June did offer some signs the trend could be shifting. Total spending during the month was up roughly 3% compared to June 2018, while visitation also rose 6%. Maui saw increases in visitors and spending in June, while Kauai remained relatively flat in both areas and Oahu's visitor spending fell 2% as the total visitors climbed 5%. Hawaii Island, which by this time last year was coping with extensive damage on the southeast part of the island due to volcanic eruptions and earthquakes, welcomed 9% more visitors and saw a 5% increase in spending in June 2019.
Hawaii's hotels reported a relatively flat average daily rate (ADR) coupled with marginally lower occupancy and lower revenue per available room (RevPAR) through the first half of 2019. While ADR bumped up 1% to $280, RevPAR fell 1% to $226 and the occupancy rate dropped nearly 2 percentage points to 81%. There were approximately 150,000 fewer available room nights (a 2% fall) and more than 284,000 fewer occupied room nights (3.5% decline) compared to the first half of 2018, and Hawaii hotel room revenues decreased 3% to $2.21 billion.
In the first half of 2019, the U.S. West and U.S. East both exhibited double-digit increases in the percentage of travelers staying in rental properties.
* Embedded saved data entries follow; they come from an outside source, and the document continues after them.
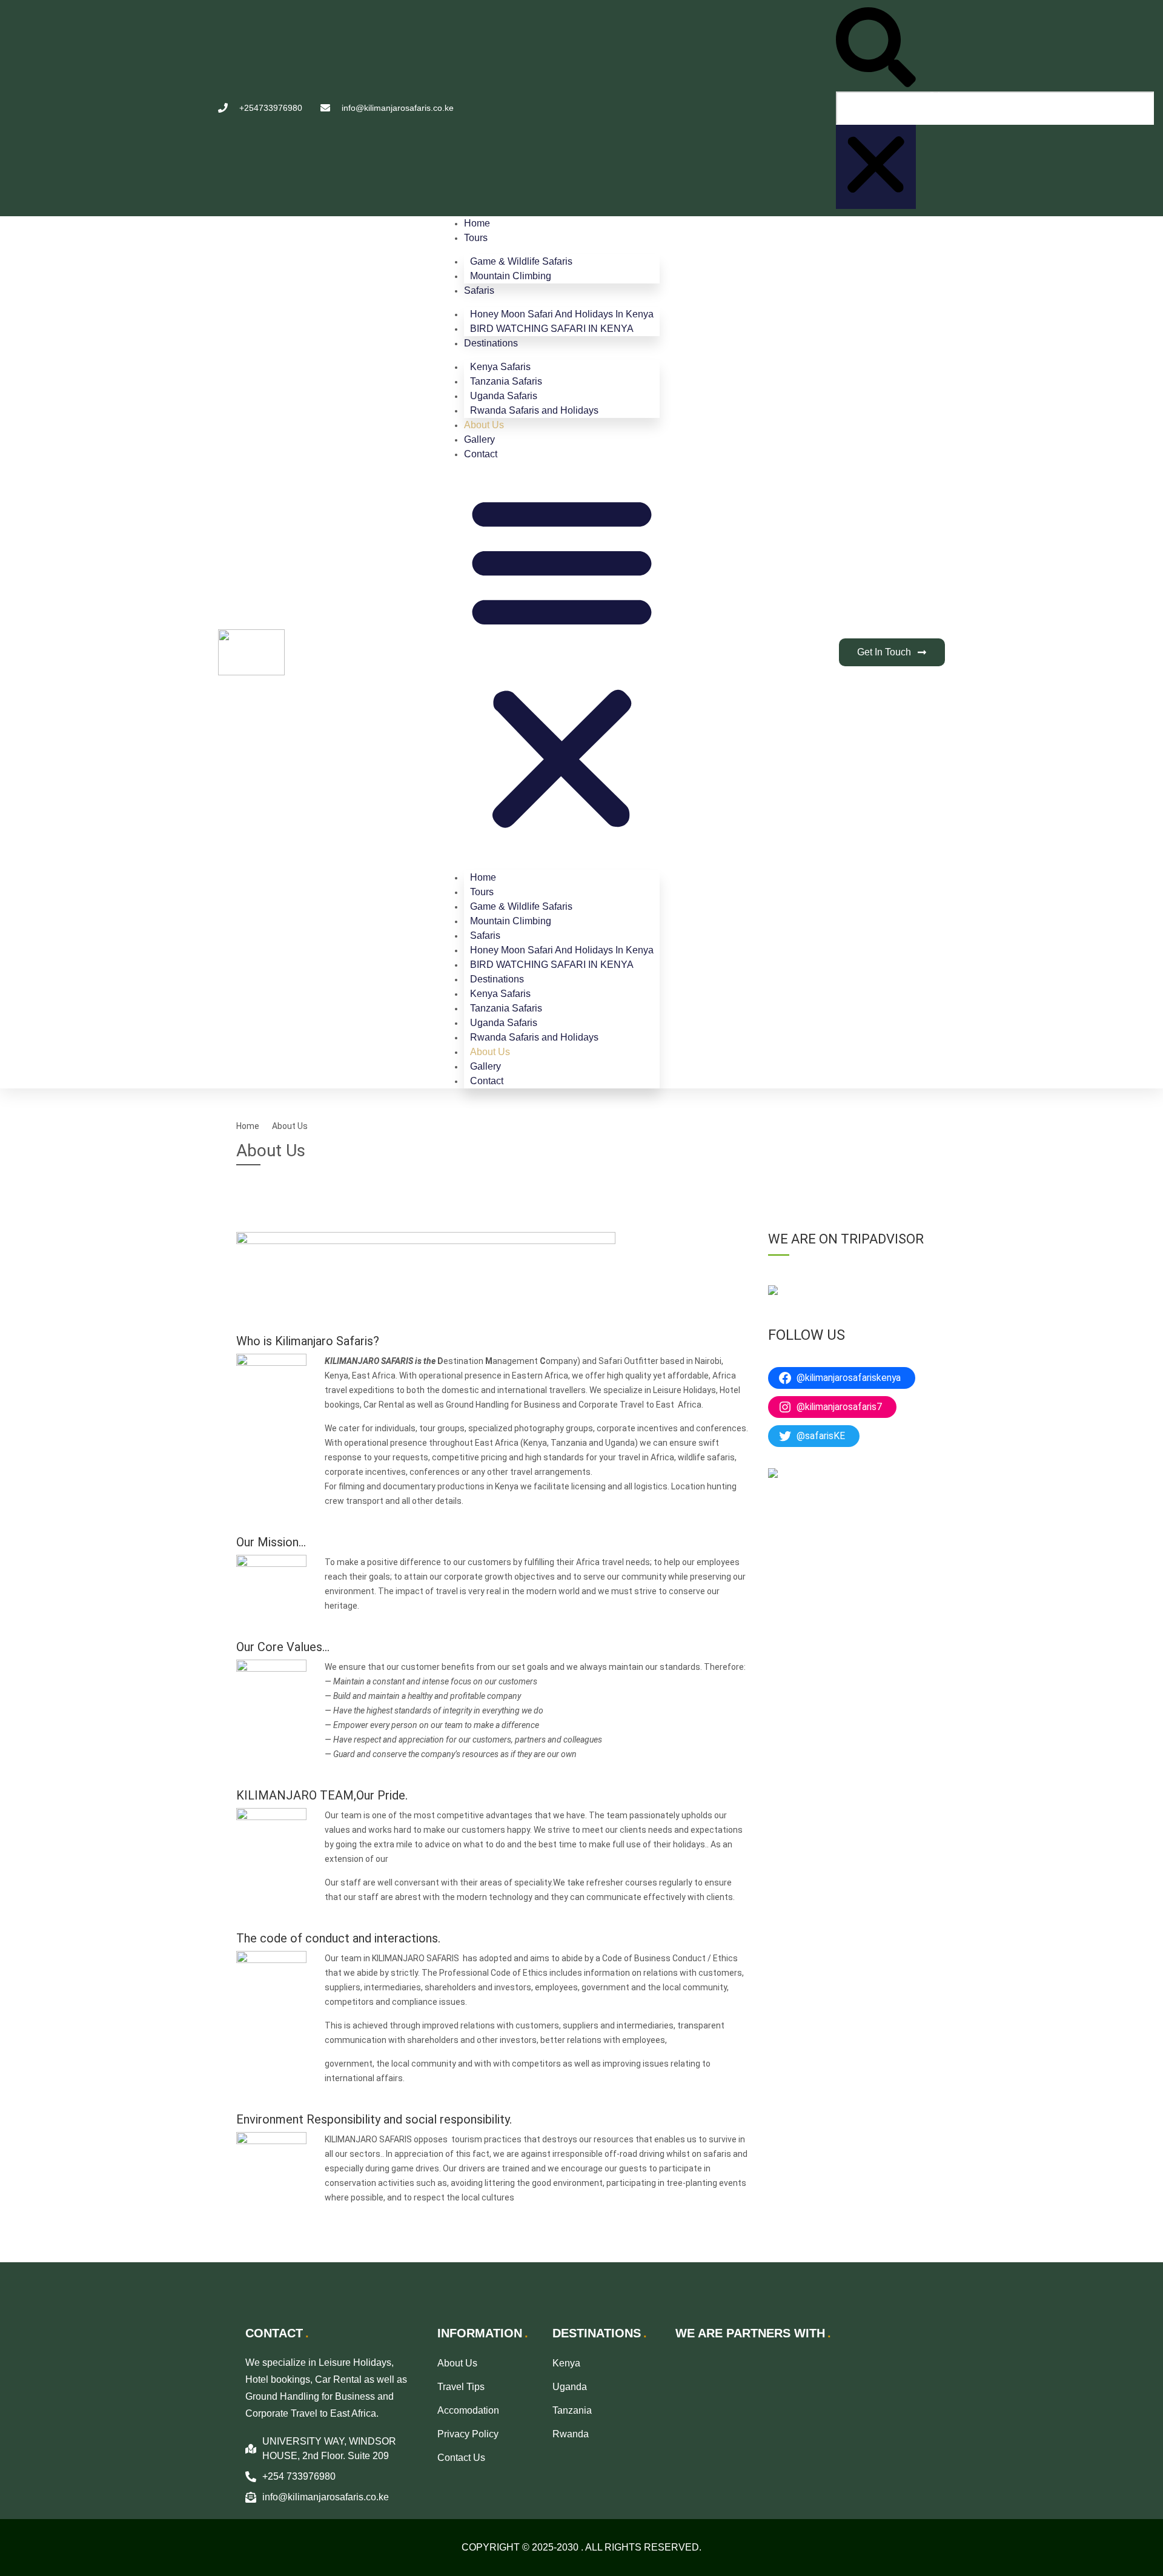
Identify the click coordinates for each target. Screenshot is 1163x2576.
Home (477, 223)
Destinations (491, 343)
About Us (484, 425)
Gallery (479, 439)
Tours (476, 238)
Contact (480, 454)
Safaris (479, 290)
Still, hotels in the Hawaiian Islands recorded the highest average RevPAR and ADR of the top U.S. markets during the first two quarters of 2019. Hawaiian hotels recorded the highest RevPAR and ADR among U.S. markets and the third highest occupancy rate. In June, hotels on the Hawaiian Islands saw growth in all three key categories compared to 2018, with a 4% increase in RevPAR, a 2% jump in ADR, and 2-percentage point rise in occupancy.